(Lines giving text and item locations)
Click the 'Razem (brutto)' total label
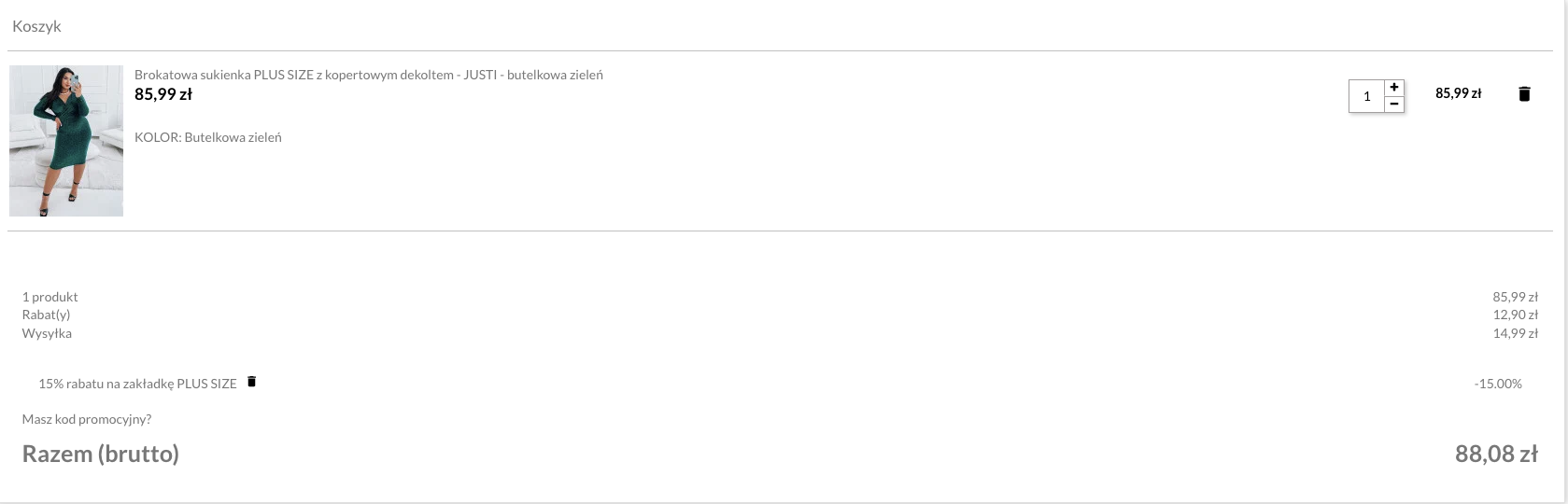click(x=101, y=454)
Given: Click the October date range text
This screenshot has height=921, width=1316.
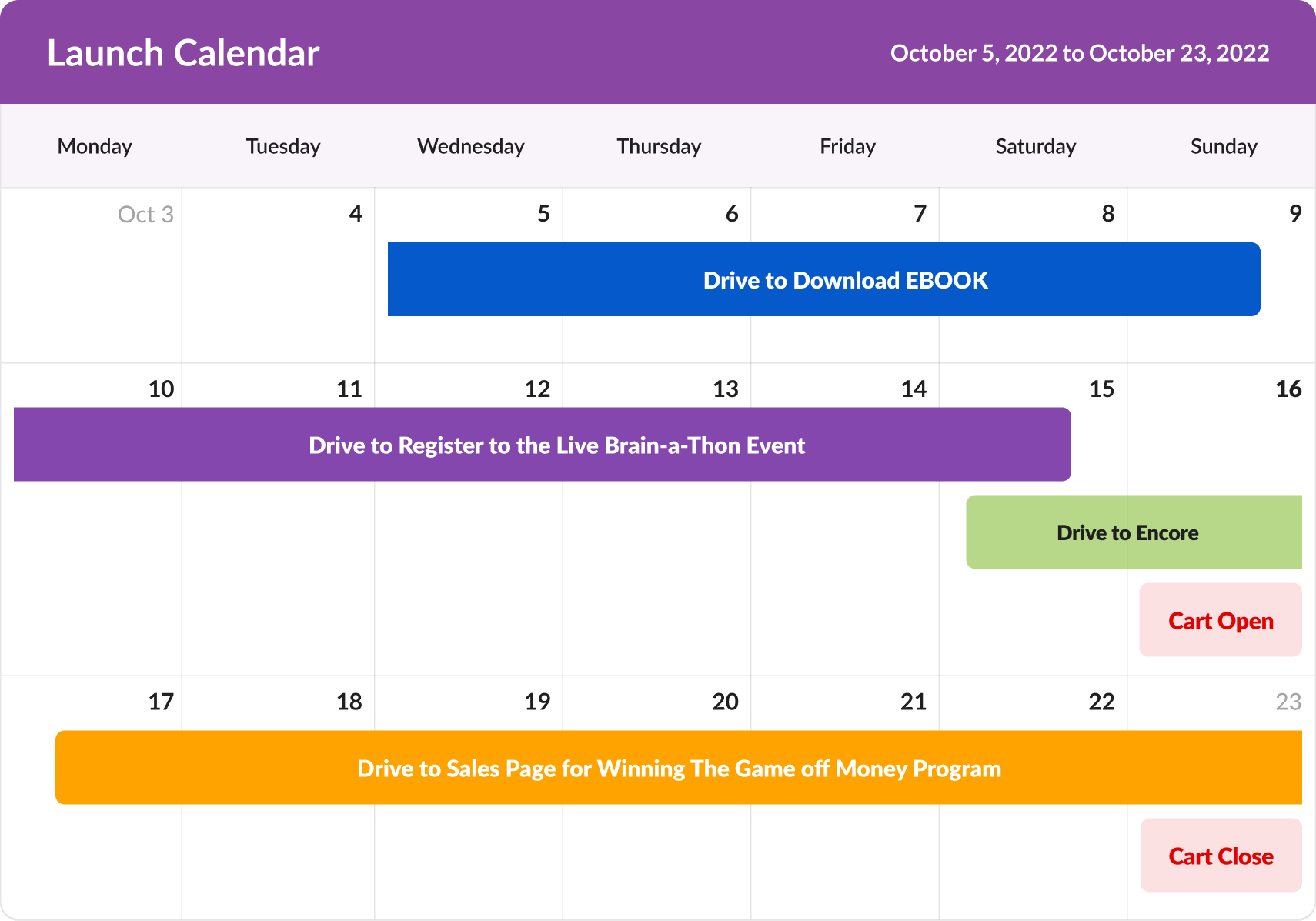Looking at the screenshot, I should tap(1079, 53).
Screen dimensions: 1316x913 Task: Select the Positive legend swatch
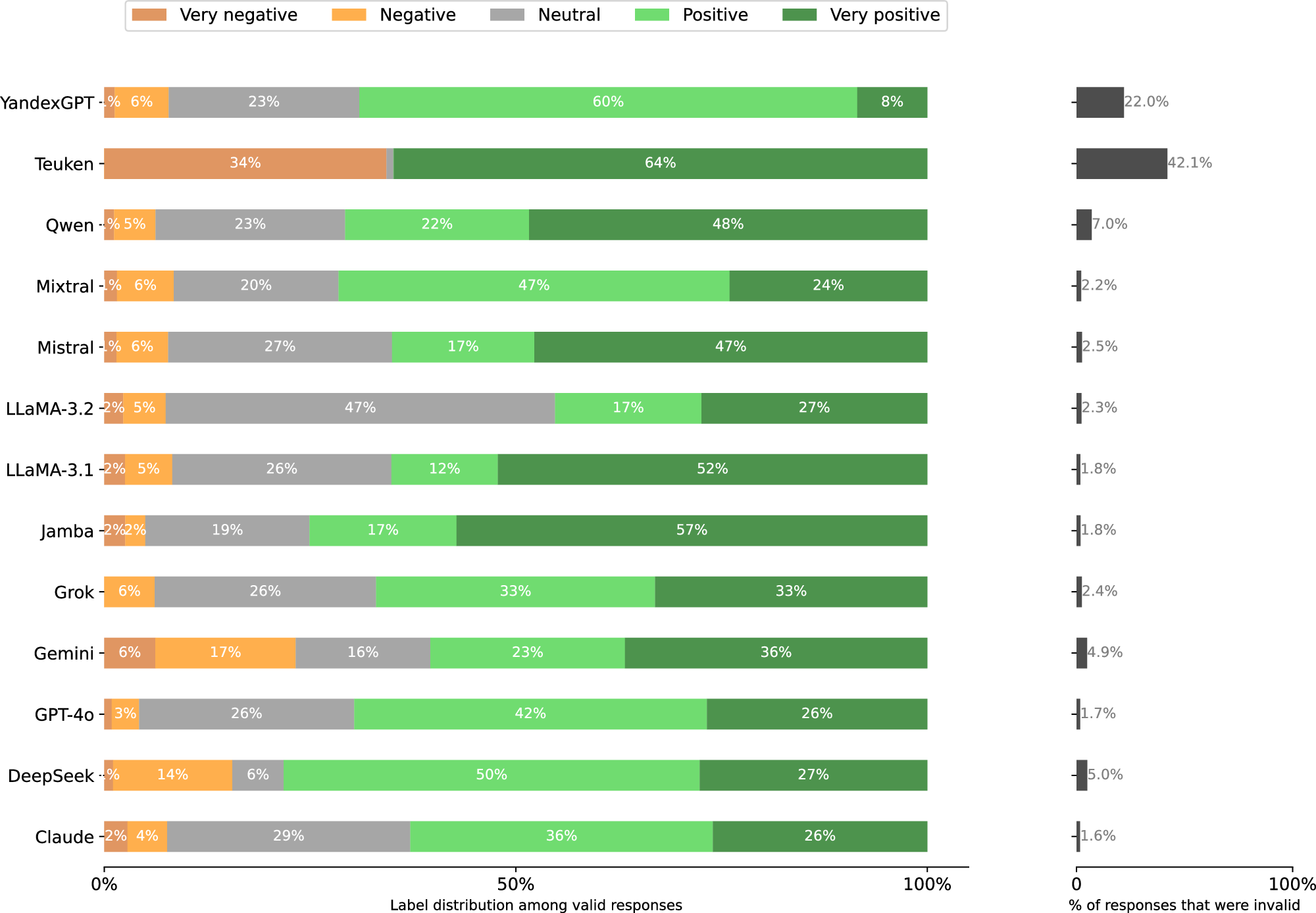(x=652, y=15)
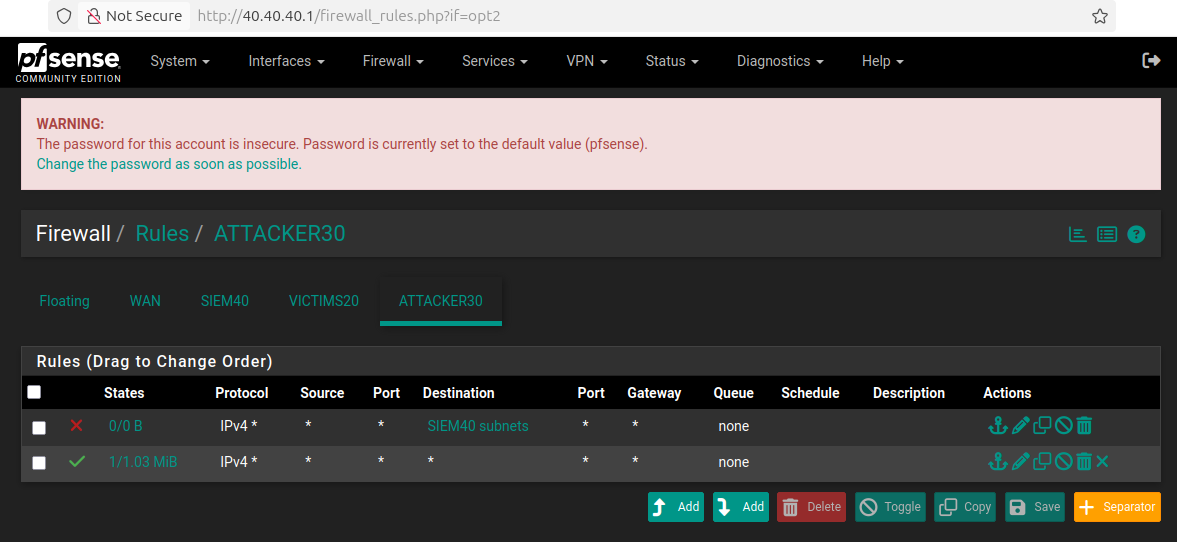Switch to the VICTIMS20 tab

point(323,301)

▶ WORK REQUIRED: Reproduce all of the lines above word for word, leaving out the pictures.

▶ OUTPUT:
Click the 'Razem (brutto)' total label
click(x=101, y=454)
Given: Click the October date range text
This screenshot has height=921, width=1316.
Looking at the screenshot, I should tap(1079, 53).
Screen dimensions: 1316x913 Task: Select the Positive legend swatch
(x=652, y=15)
Switch to the VICTIMS20 tab

point(323,301)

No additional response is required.